The Federal Trade Commission (FTC) said it will be sending a total of $21,000 to cover the costs of Kushly Industries LLC products that were “deceptively marketed” to 576 consumers. People will be refunded about $36 each.

While FTC and the Food and Drug Administration (FDA) have stepped up their efforts to identify cannabis companies that they say are selling cannabinoid-based items with unsanctioned claims about medical benefits, this appears to be the first instance of a federal CBD refund to consumers.

CBD derived from hemp is federally legal, as long as it doesn’t contain more than 0.3 percent THC by drug weight, under the 2018 Farm Bill. But it’s currently unregulated and untested by FDA.

“Consumers will receive either a PayPal payment or a check in the mail,” FTC said. “The deadline for consumers to cash their checks is November 22, 2022. PayPal payments must be claimed by September 23, 2022.”

[Collected data]
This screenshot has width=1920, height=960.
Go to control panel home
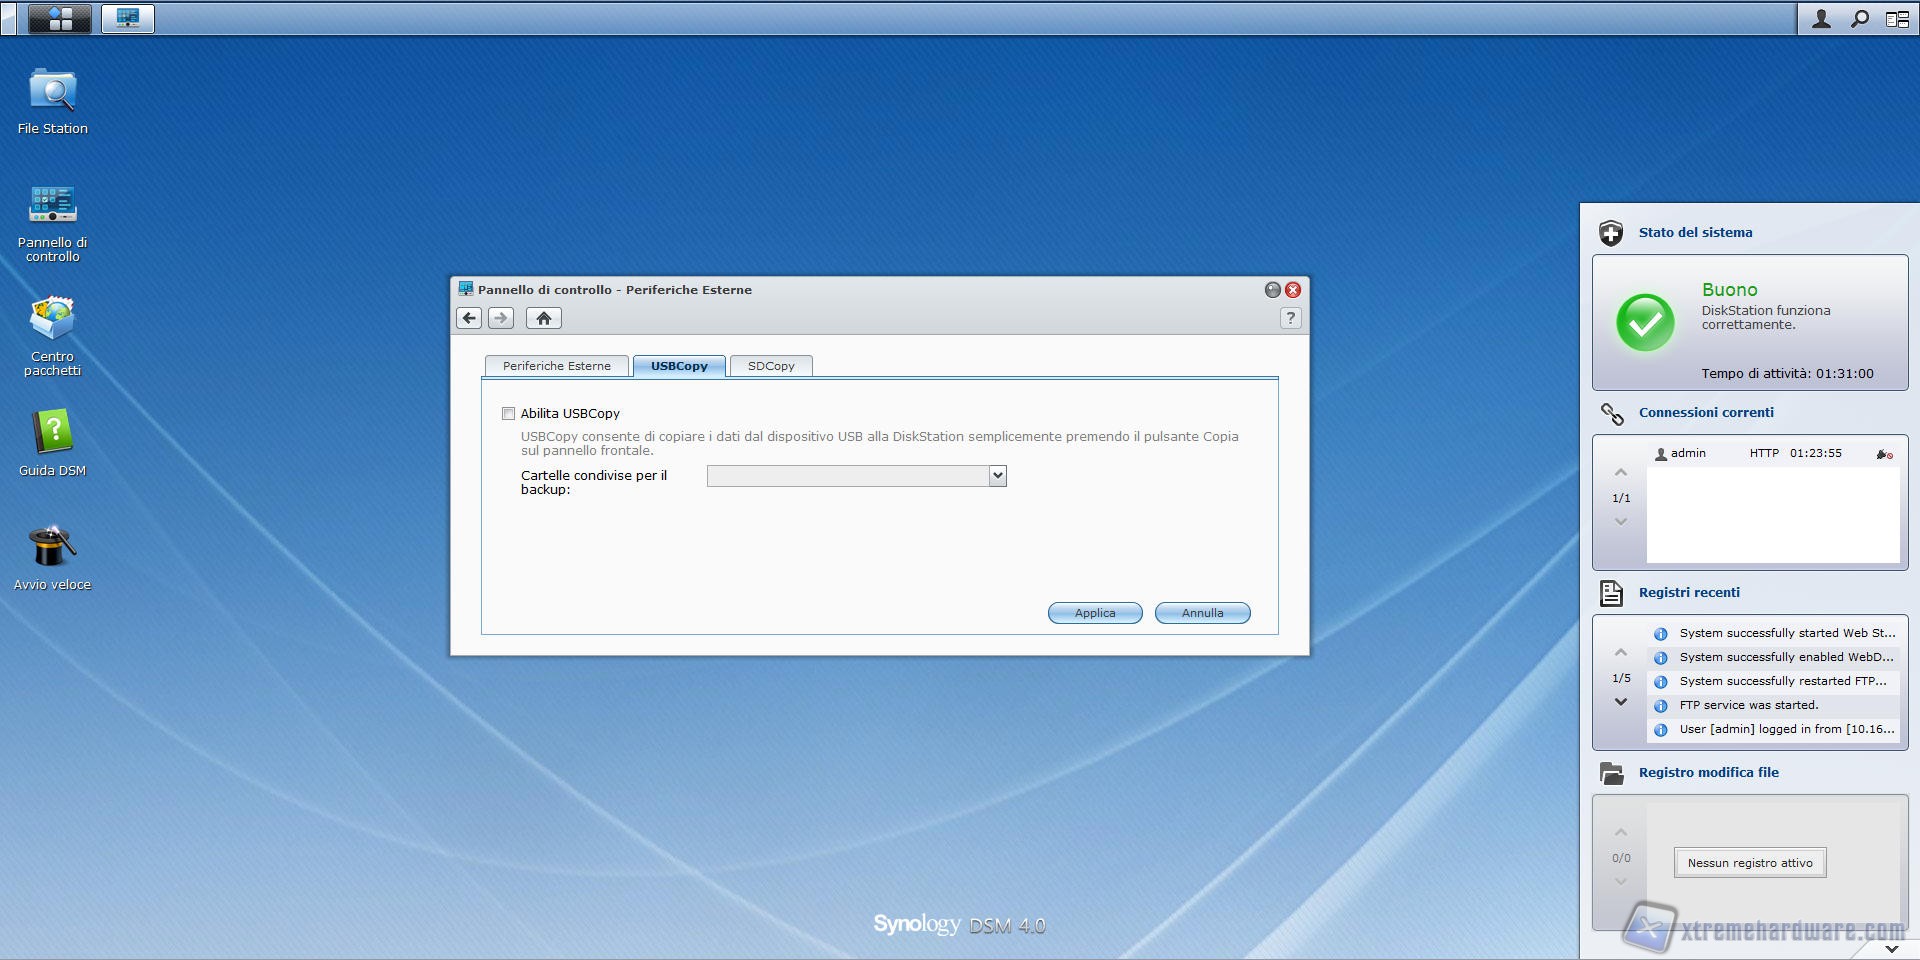[x=543, y=318]
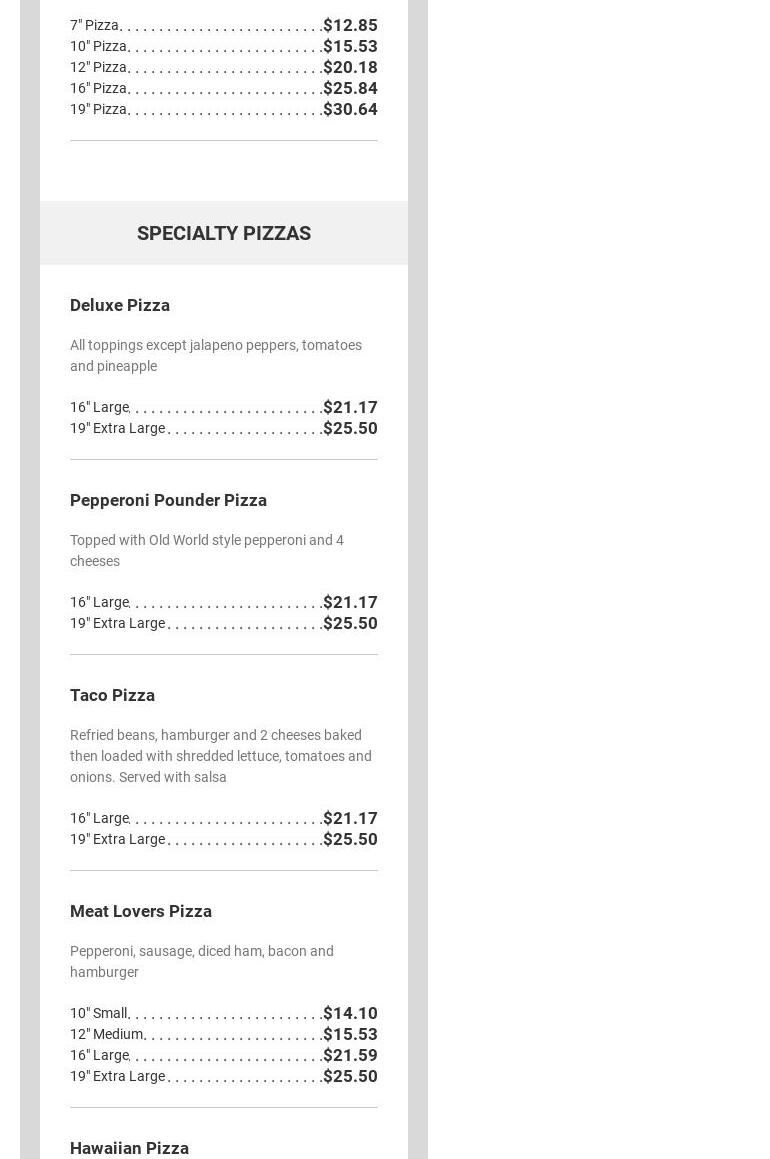Viewport: 770px width, 1159px height.
Task: Click the Specialty Pizzas section header
Action: (223, 233)
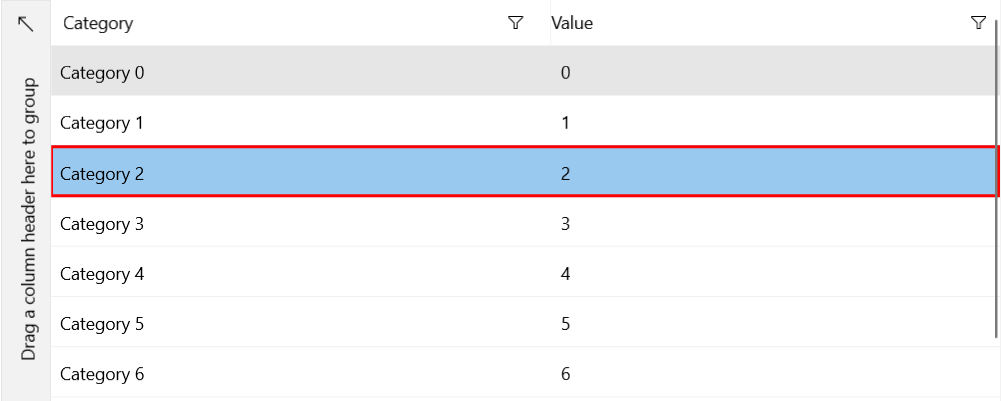Select the Category 6 cell

point(102,374)
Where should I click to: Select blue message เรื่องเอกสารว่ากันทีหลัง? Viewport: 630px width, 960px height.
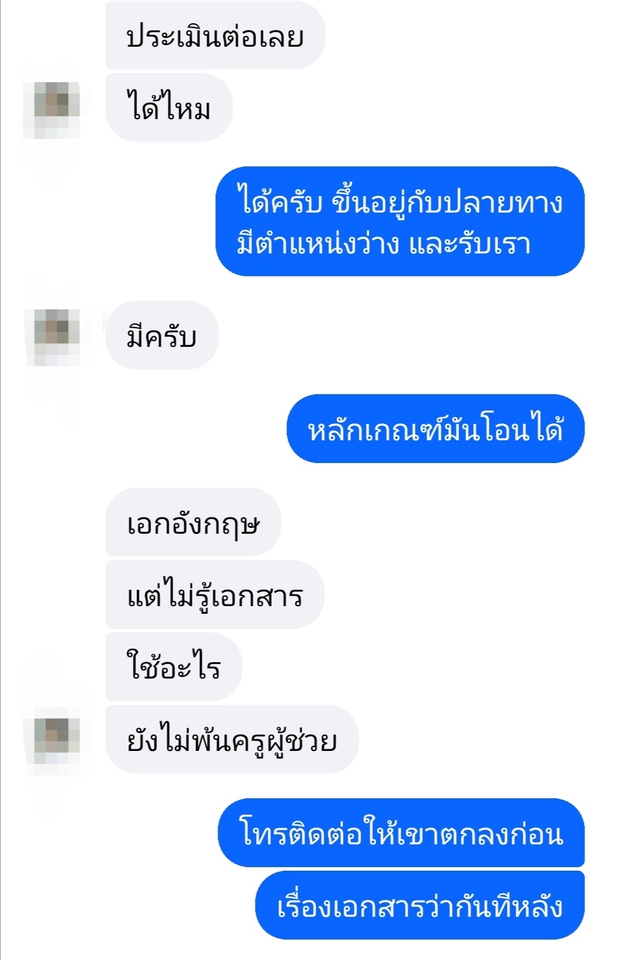point(419,905)
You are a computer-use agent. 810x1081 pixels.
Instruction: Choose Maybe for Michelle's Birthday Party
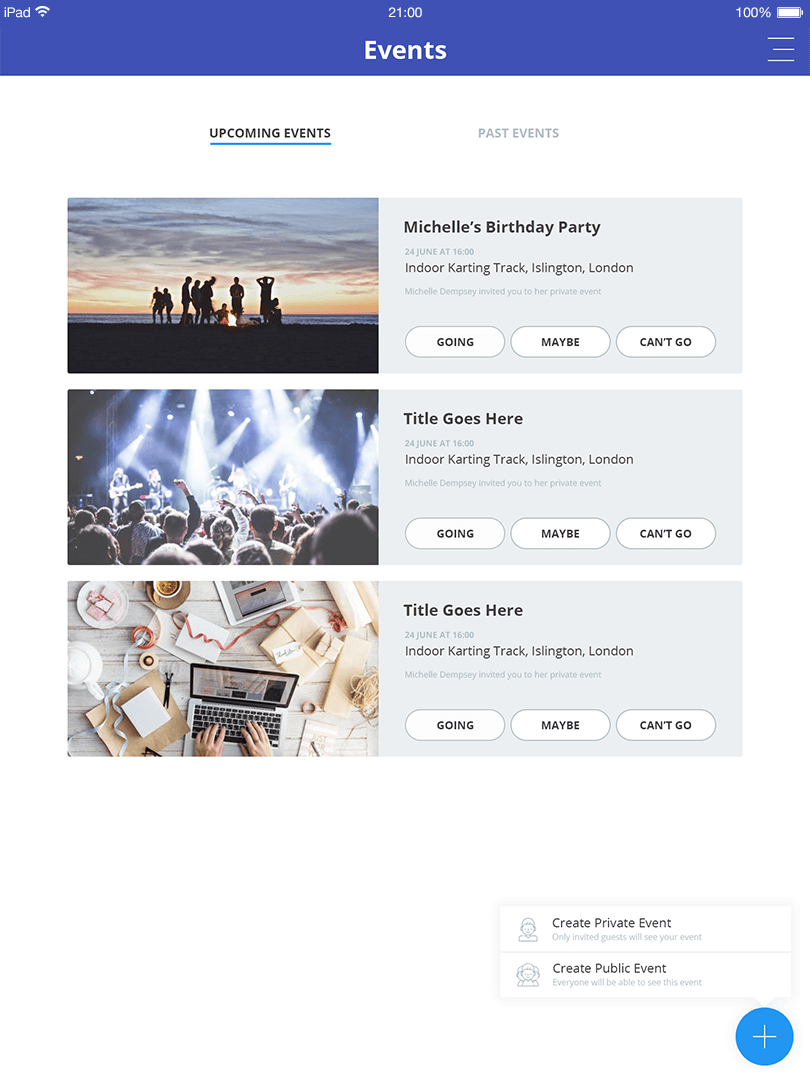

### Assignment
In two sentences, summarize the passage above on the FTC's CBD refund.

### The answer
The FTC will send a total of $21,000, about $36 each, to 576 consumers to cover the costs of Kushly Industries LLC products it says were deceptively marketed, which appears to be the first federal CBD refund to consumers. Consumers will be paid by PayPal or by check, with PayPal payments to be claimed by September 23, 2022, and checks to be cashed by November 22, 2022.